Пан грабя был даже величественен в своем пафосе. Бейгуш, видимо убежденный, тихо улыбался в ответ какому-то своему особому расчету и соображению.
— А что? не рискнуть ли и в самом деле? — повернул он прояснившееся лицо к приятелю.
— Он еще спрашивает! — возведя глаза к потолку и пожав плечами, воскликнул Слопчицький. — Он еще спрашивает!.. О, тяжелая артиллерия! Да что это, ей-Богу!.. рискуй, душа моя! Прямо рискуй! — Риск благородное дело.
V. И хочется, и колется…
Несколько дней спустя после похорон Лубянской, члены коммуны в одно далеко не прекрасное утро были поражены совершенно неожиданной новостью.

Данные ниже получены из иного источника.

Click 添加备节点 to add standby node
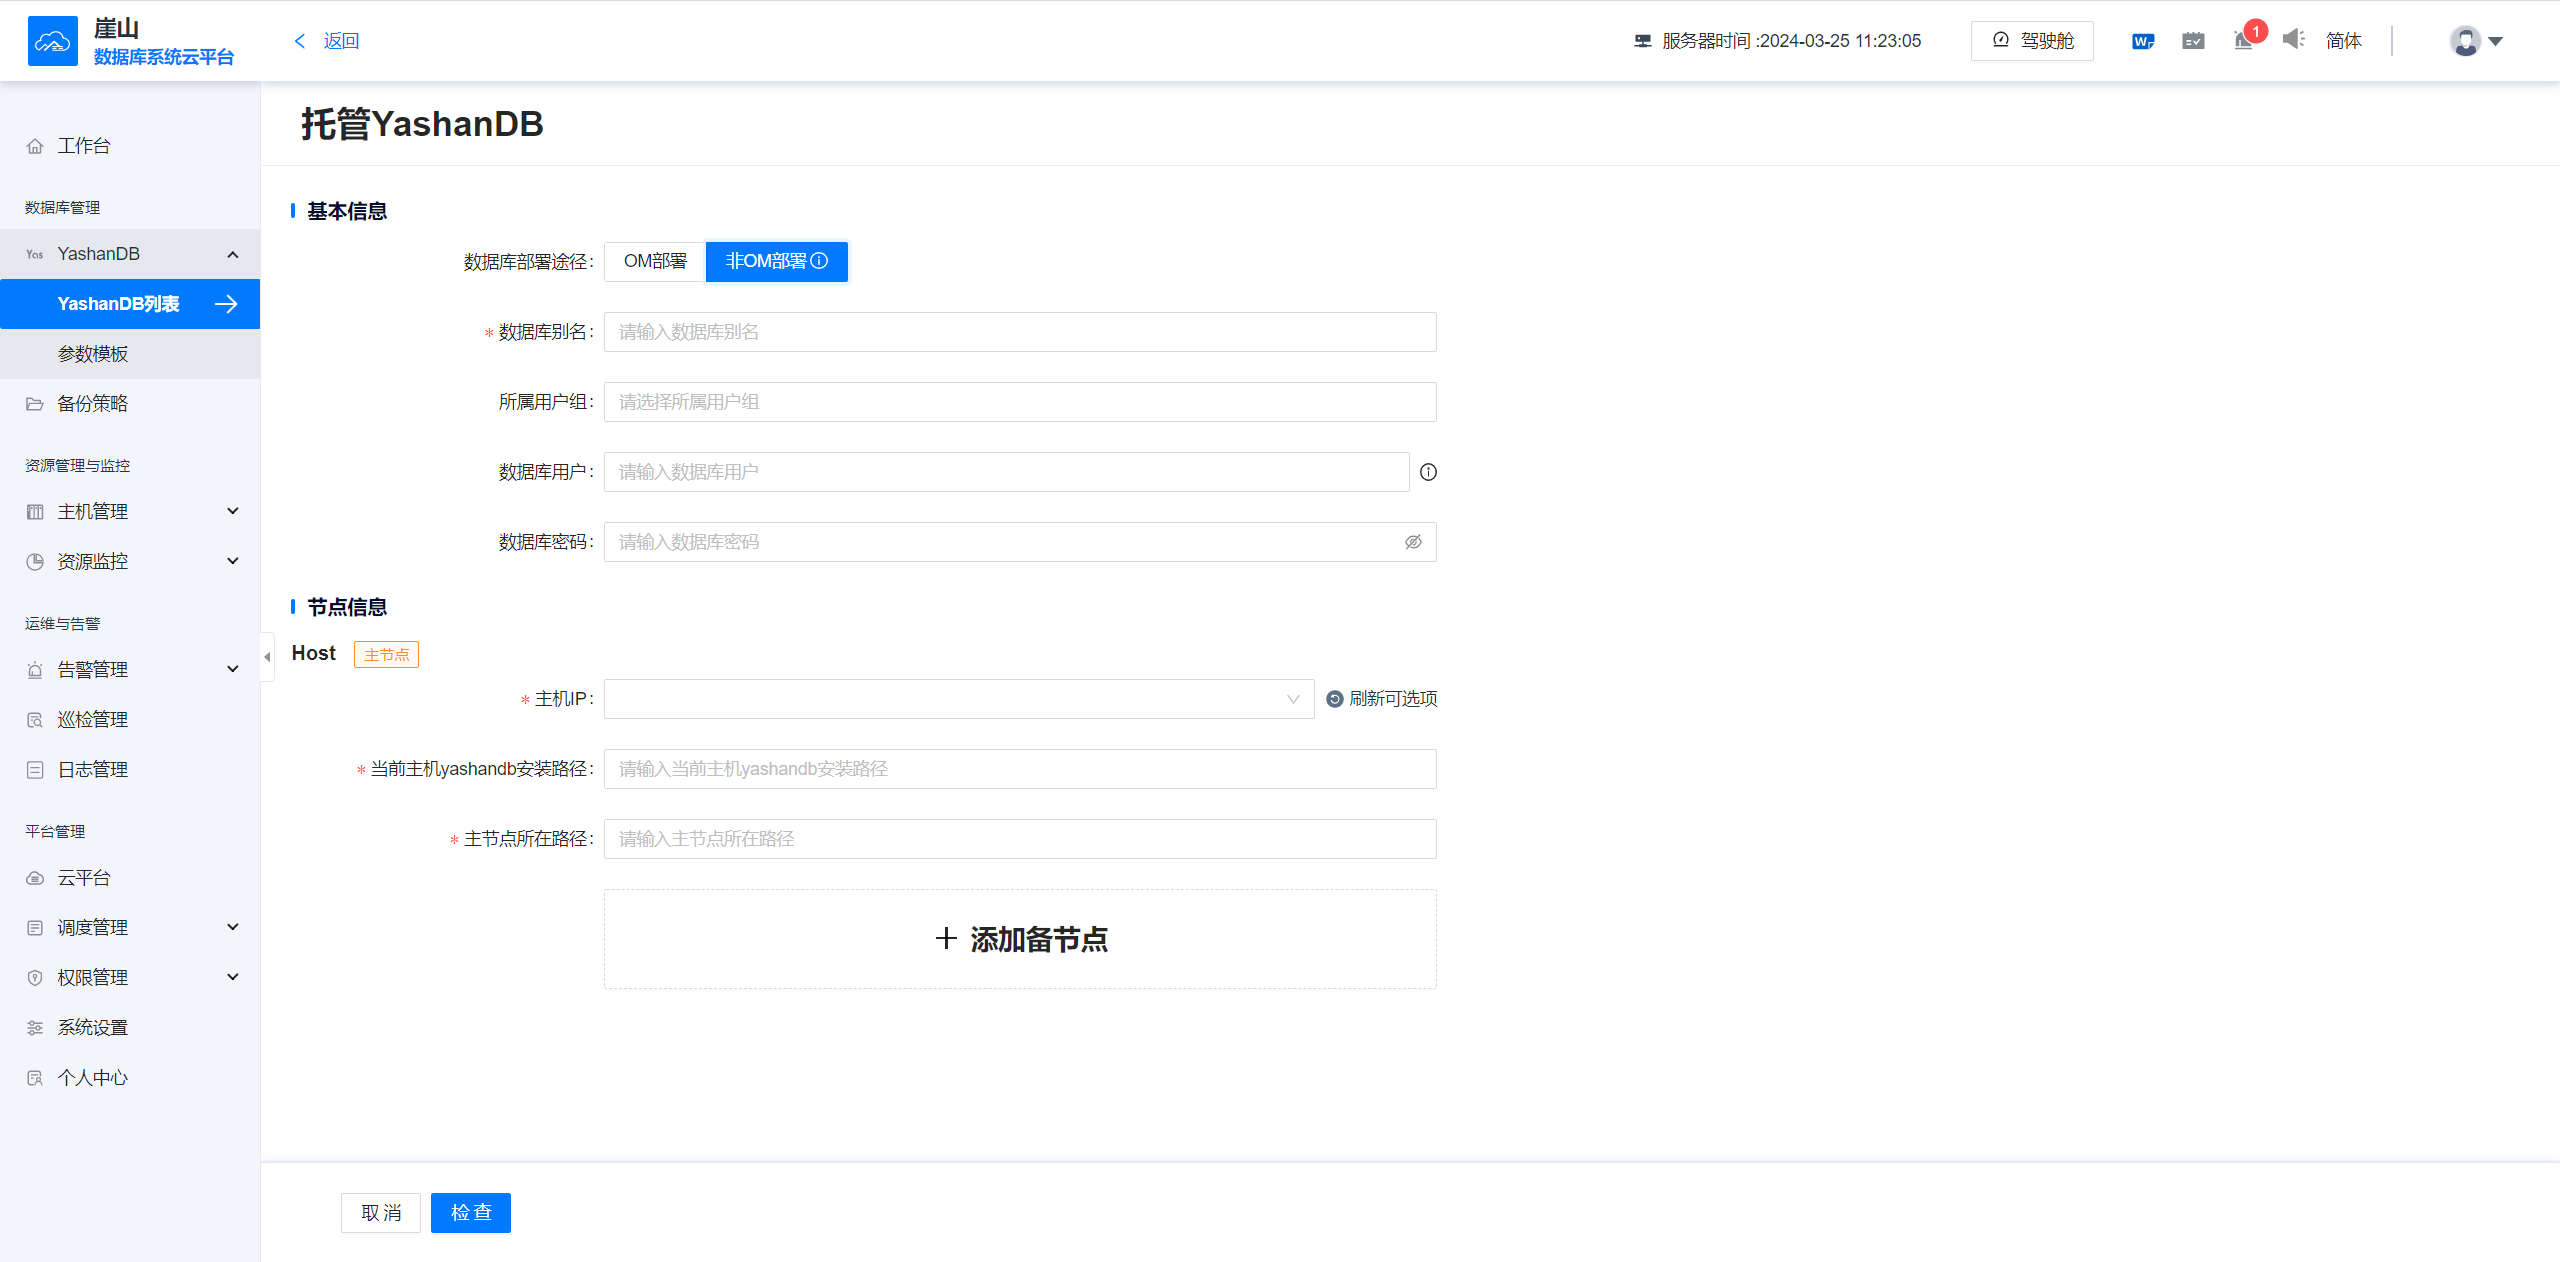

В это самое далеко не прекрасное утро некоторые из членов, следуя повседневному обыкновению, отправились для препровождения времени в книжный магазин Луки Благоприобретова и Комп.
Но вообразите себе всю степень панического недоумения их, когда входную дверь они нашли не только запертою, но и запечатанною, и при этом оказалось, что печать несомненно принадлежит кварталу местной полиции. Члены толкнулись с черной лестницы в другую дверь, но и там то же самое. Позвали дворника, и тот объяснил, что нынешнею ночью приезжали жандармы с полицией, сделали большой обыск, запечатали магазин и забрали самого Луку Благоприобретова.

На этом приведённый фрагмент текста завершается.